Jane Jacobs "was not a man. She was not rich. She did not reach public recognition of any magnitude until she was pushing fifty." She did not court publicity, dress well or speak in a thrilling voice. She "wrote seven books, saved neighborhoods, stopped expressways, was arrested twice, basked in the glow of legions of admirers, and had a million discussions and debates around the kitchen table, which she always won." Her influence in urban planning circles continues to this day. In this comprehensive and entertaining three-part biography, Robert Kanigel (On an Irish Island) tells us about Jacobs's background, what she accomplished during her years as a writer and activist in New York City, and how she built another life for herself in Canada, where she wrote her most famous and influential work, The Death and Life of Great American Cities. Kanigel admires Jacobs and he handles her story with respect, humor and scrupulous scholarship, unearthing the solid foundation for her status from the "heaping-up of adulation."
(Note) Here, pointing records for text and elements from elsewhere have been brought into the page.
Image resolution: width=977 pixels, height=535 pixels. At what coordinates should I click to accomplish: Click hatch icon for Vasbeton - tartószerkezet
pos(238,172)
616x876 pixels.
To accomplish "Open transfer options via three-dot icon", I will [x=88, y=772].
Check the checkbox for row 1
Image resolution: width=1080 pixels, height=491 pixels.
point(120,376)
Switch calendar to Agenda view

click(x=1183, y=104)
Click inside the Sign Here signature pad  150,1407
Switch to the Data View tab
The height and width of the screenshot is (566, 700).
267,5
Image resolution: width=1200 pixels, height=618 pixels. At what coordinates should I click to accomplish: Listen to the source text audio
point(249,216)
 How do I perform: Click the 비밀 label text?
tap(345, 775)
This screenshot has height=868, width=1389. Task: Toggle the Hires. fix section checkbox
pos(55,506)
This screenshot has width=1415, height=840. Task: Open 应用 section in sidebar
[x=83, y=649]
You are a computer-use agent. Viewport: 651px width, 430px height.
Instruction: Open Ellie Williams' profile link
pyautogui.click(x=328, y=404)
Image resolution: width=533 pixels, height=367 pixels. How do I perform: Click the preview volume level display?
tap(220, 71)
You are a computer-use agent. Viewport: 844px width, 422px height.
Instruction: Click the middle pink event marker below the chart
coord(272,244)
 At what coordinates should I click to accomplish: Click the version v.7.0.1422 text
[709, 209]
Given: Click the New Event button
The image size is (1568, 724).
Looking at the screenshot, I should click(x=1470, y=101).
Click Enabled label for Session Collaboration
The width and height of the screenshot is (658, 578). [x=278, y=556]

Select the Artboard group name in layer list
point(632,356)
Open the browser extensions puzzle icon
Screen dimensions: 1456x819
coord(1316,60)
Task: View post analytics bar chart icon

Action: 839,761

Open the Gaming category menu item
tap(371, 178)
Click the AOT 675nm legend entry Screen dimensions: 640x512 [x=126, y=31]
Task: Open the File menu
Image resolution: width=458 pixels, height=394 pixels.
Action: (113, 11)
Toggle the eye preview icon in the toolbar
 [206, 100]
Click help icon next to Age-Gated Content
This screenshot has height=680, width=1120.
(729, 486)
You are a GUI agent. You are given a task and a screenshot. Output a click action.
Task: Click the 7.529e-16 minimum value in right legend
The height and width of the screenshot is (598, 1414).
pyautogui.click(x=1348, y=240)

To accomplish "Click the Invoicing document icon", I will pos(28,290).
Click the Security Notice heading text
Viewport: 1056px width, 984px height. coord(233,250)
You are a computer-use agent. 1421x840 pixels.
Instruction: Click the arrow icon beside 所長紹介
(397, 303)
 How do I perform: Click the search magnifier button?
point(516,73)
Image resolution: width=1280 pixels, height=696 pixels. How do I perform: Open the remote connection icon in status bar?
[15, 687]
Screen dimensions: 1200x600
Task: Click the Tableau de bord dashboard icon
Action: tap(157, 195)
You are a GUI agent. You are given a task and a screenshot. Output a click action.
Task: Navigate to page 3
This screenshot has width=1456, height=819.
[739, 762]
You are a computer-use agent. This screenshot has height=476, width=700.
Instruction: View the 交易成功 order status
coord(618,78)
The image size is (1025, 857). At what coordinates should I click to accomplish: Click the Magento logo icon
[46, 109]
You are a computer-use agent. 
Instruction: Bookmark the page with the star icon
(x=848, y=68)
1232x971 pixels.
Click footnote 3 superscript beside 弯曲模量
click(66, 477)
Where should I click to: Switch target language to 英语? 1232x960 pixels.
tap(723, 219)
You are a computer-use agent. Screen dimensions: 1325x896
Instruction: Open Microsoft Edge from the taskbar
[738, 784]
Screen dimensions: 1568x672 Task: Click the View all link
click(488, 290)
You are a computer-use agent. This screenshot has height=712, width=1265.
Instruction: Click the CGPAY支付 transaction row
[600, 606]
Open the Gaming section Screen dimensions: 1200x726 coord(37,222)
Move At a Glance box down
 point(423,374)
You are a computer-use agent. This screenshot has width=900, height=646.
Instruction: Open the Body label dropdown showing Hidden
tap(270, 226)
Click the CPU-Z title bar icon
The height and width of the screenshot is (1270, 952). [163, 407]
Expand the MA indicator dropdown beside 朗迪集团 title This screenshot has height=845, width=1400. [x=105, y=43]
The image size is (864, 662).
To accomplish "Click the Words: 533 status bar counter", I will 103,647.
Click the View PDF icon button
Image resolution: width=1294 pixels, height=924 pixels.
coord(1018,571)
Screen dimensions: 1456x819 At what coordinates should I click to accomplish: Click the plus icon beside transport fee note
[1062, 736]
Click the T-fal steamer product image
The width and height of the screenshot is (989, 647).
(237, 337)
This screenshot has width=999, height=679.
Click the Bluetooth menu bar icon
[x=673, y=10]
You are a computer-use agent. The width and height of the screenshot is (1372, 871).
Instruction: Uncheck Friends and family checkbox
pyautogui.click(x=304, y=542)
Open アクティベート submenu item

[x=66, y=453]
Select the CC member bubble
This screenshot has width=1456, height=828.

Jacobs was born in 1916 into a loving, enthusiastic, nonconformist family and had an independent, forceful personality even as a little girl. In the third grade, she was expelled for lobbying the other children not to take a dental hygiene oath. She didn't want to go to college. When she graduated from high school, she took a secretarial course, plunged into a journalism career and moved to Manhattan's Greenwich Village, where she enjoyed an active social life. She was never beautiful, but it didn't matter because her "personality took over so immediately, her strength of intellect, her antic humor, her eloquence." She took full advantage of the professional opportunities for women during World War II and built a rewarding domestic life with a handsome, creative, intelligent man, who proposed one week after he met her at a party and was entirely supportive of her career.

Despite some skirmishing with the Loyalty Security Board, she worked her way up to a job with Architectural Forum that led to her growing understanding of the gap between urban planning and urban realities, and to an assignment to speak at an urban design conference at Harvard, where she introduced her ideas to influential planners for the first time. "The architectural and planning notions of the postwar period wiped real neighborhoods clean away and supplanted them with places made uniform, inflexible, inhuman, and dull... 'it ought to give planners the shivers.' " Anyone interested in cities or who loves a good biography will enjoy this first-rate story of one of the great independent thinkers of the 20th century. --Sara Catterall 

Shelf Talker: This is a comprehensive and evocative biography of a charismatic and influential urbanist, journalist, activist and author.